EXERCISE: Below are entries with pictures among them; reproduce exactly, and only, the lines from the one containing "How do I perform: Switch" down to the one containing "Task: Select the ITEM column header", without the pictures.

MATERIAL FOR THIS TASK:
#####

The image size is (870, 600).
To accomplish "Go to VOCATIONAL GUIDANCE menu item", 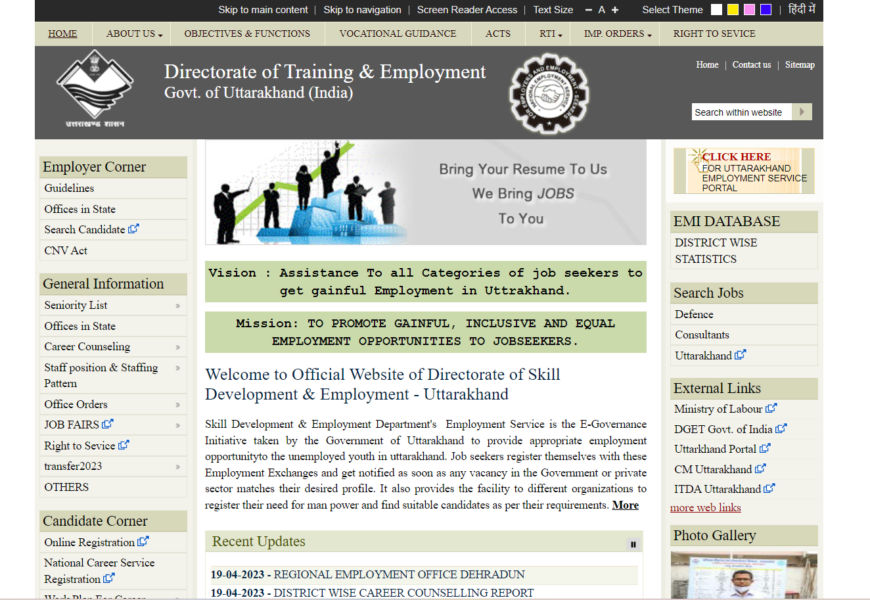I will 397,34.
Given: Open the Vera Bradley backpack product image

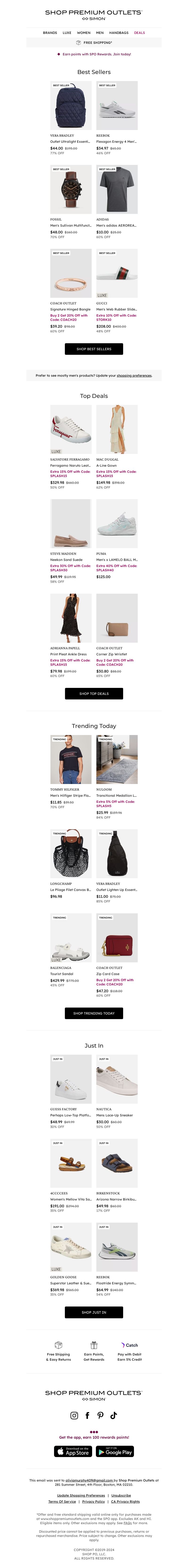Looking at the screenshot, I should (71, 105).
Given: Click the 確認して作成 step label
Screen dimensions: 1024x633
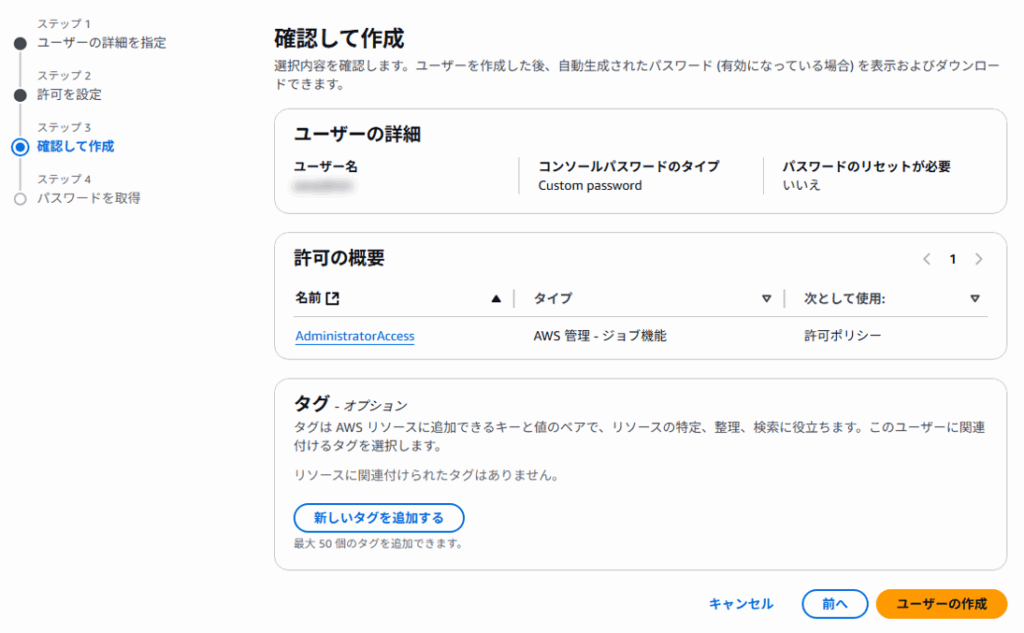Looking at the screenshot, I should click(76, 147).
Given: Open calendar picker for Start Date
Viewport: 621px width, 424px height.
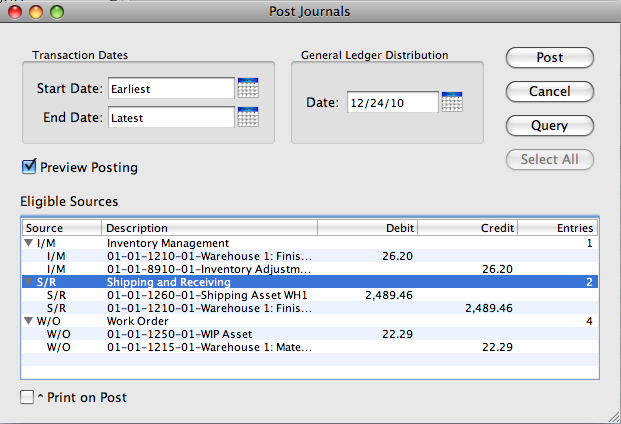Looking at the screenshot, I should pos(248,88).
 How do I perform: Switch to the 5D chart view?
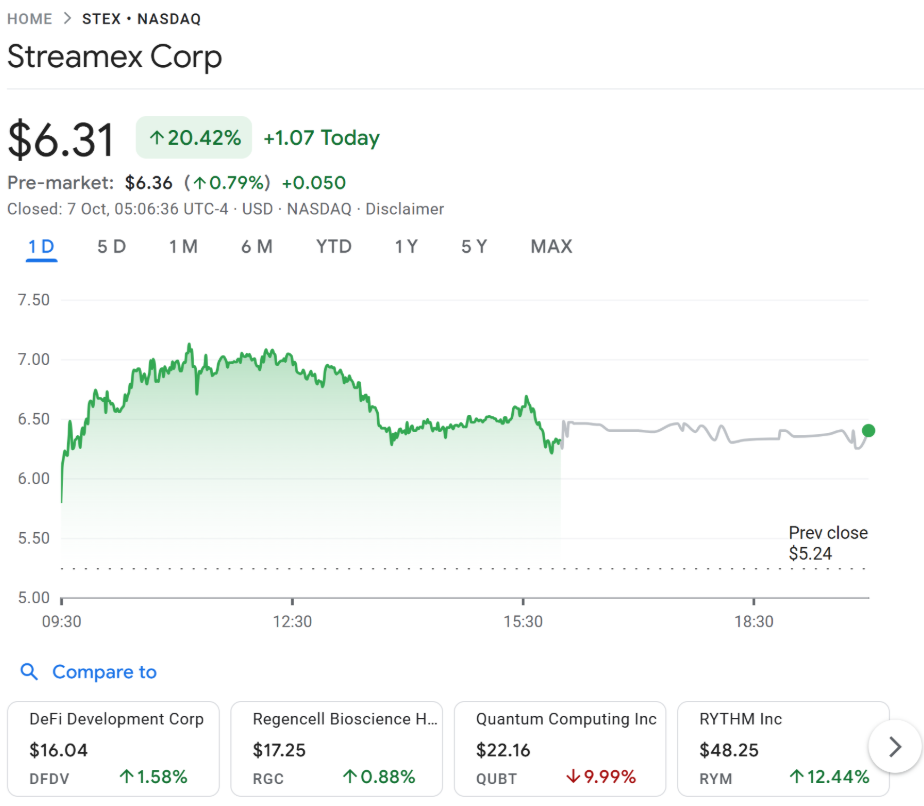point(111,246)
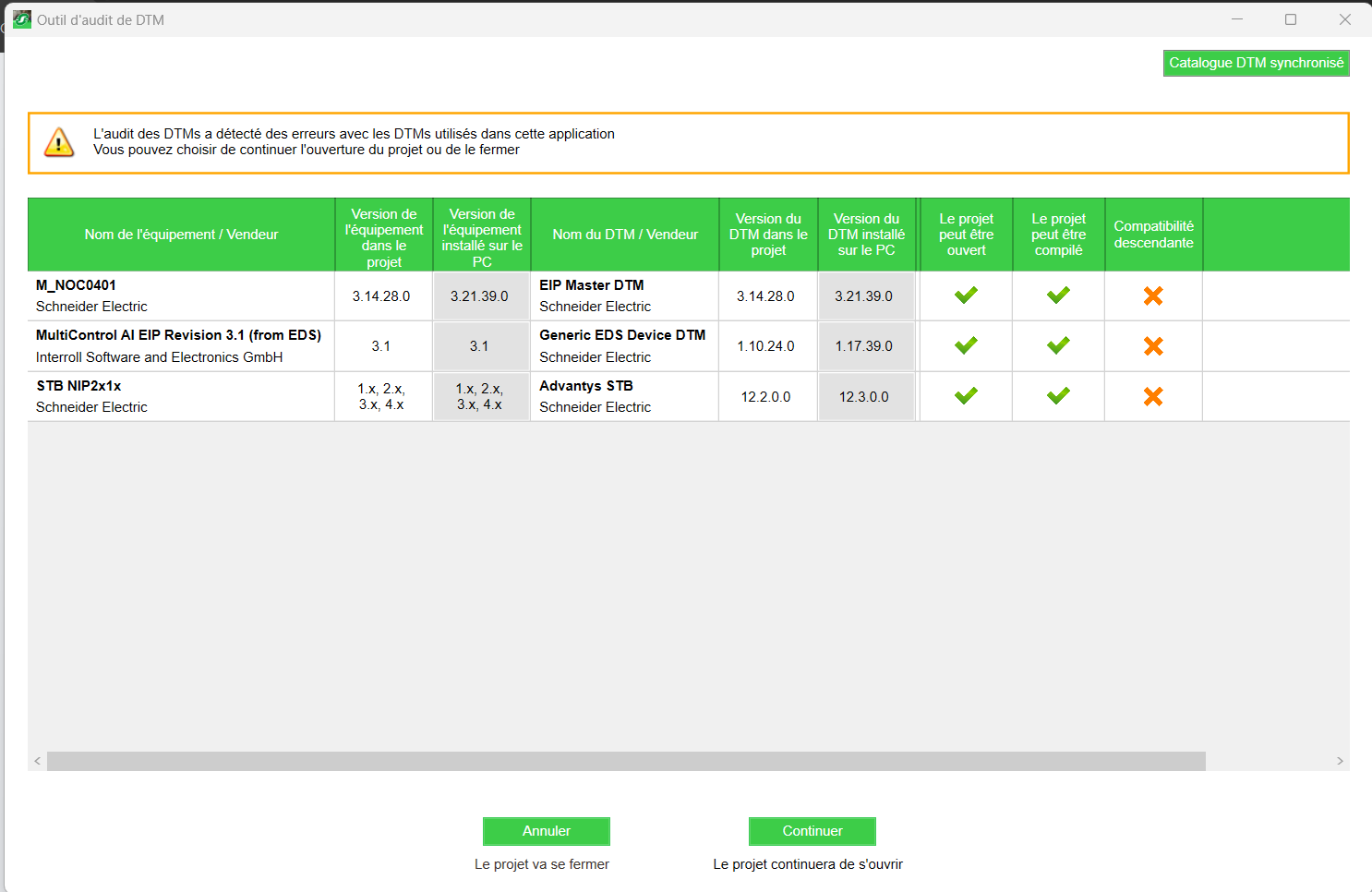The height and width of the screenshot is (892, 1372).
Task: Click the left arrow of horizontal scrollbar
Action: (37, 761)
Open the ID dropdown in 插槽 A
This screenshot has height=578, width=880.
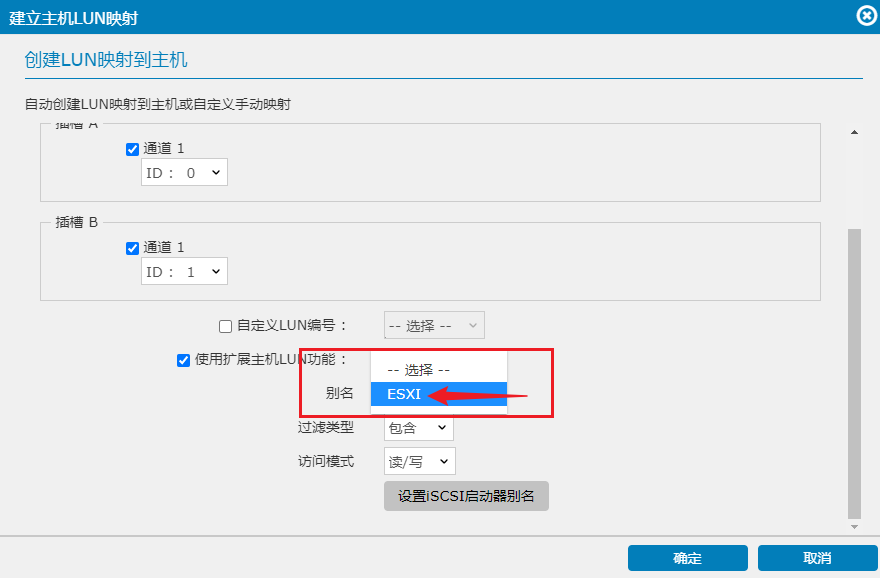point(184,173)
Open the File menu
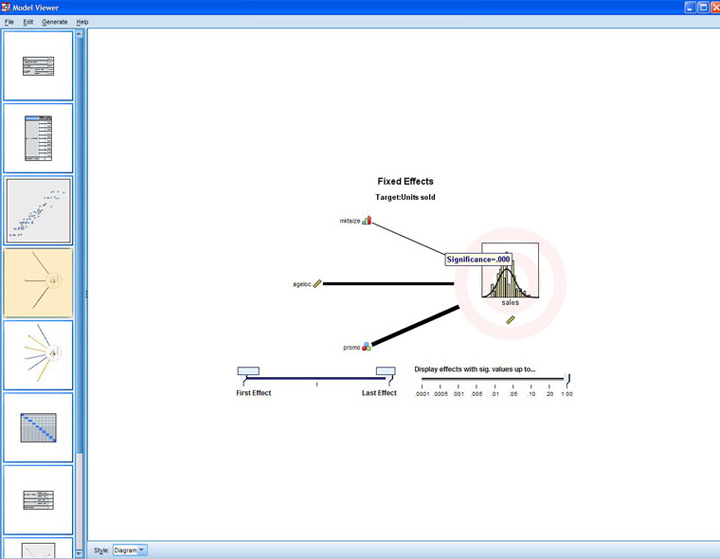This screenshot has height=559, width=720. [9, 21]
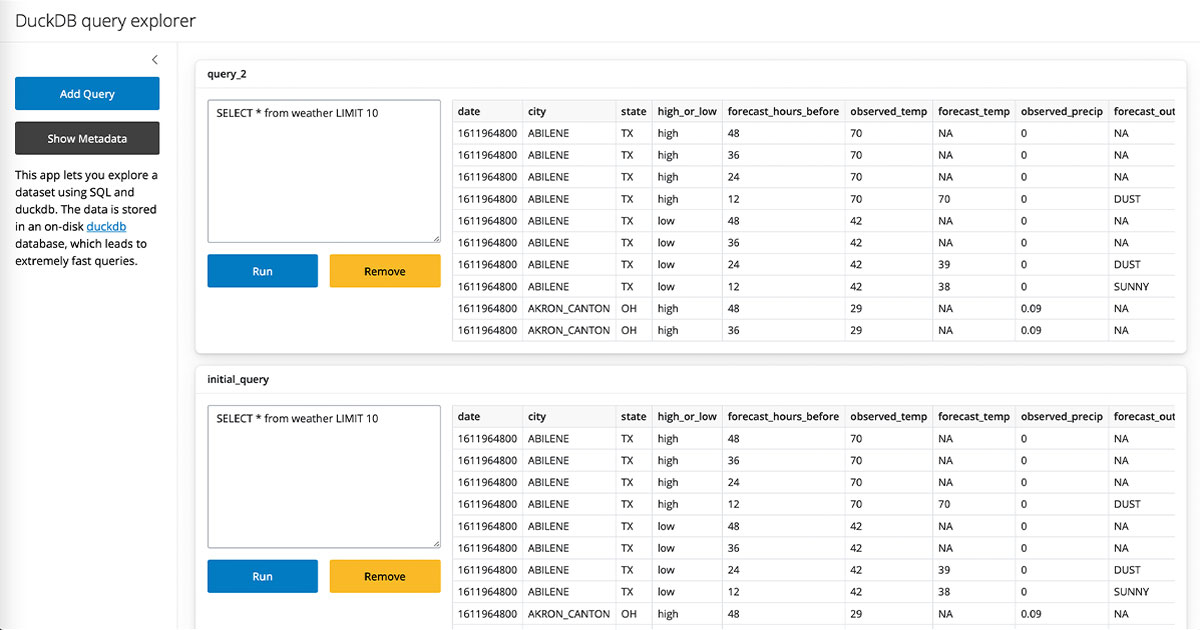Run the query_2 SQL query

(262, 271)
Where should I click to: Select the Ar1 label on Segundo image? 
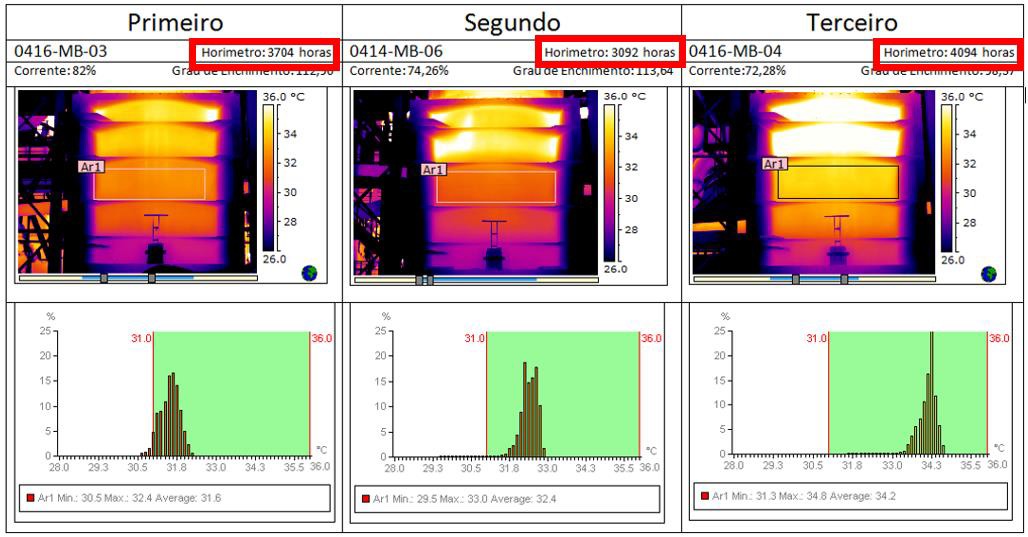434,170
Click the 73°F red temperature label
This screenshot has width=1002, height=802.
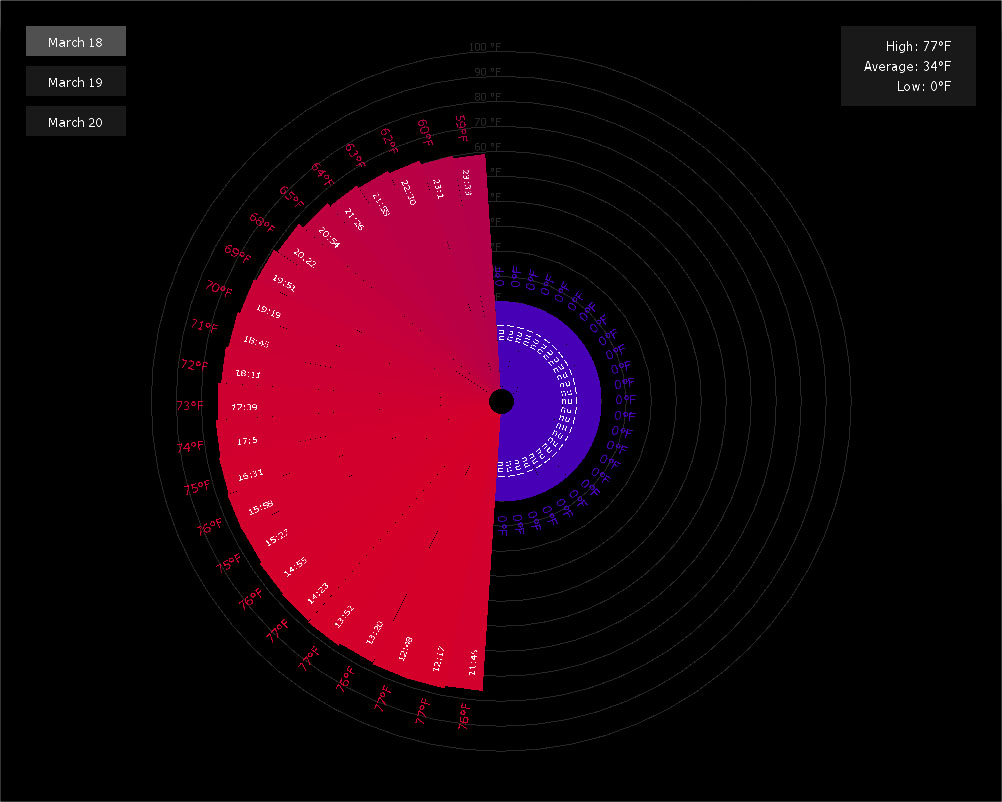189,406
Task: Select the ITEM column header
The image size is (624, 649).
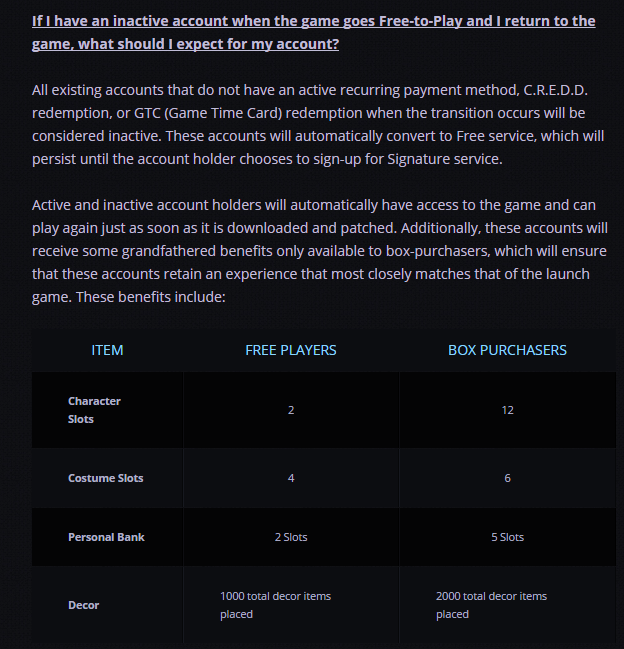Action: click(107, 350)
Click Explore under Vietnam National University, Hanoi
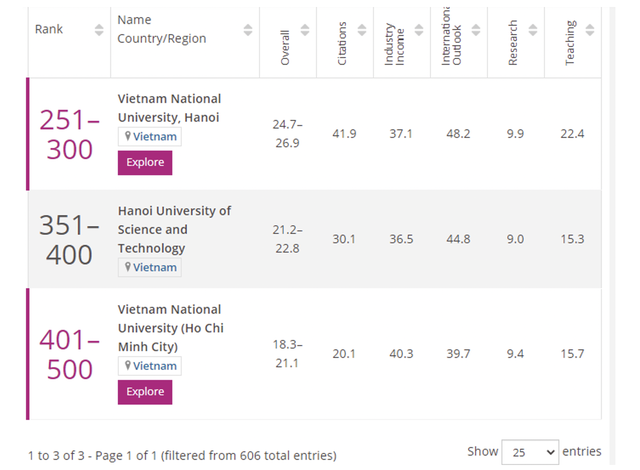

#####

SOLUTION:
 How do I perform: Switch to the 5D chart view?
point(111,246)
The height and width of the screenshot is (892, 1372).
Task: Click the left arrow of horizontal scrollbar
Action: (37, 761)
Open the ID dropdown in 插槽 A
This screenshot has height=578, width=880.
point(184,173)
Open the File menu
This screenshot has height=559, width=720. [9, 21]
Run the query_2 SQL query

(262, 271)
Where should I click to: Select the Ar1 label on Segundo image? 
434,170
Click the 73°F red temperature label
This screenshot has width=1002, height=802.
189,406
Task: Select the ITEM column header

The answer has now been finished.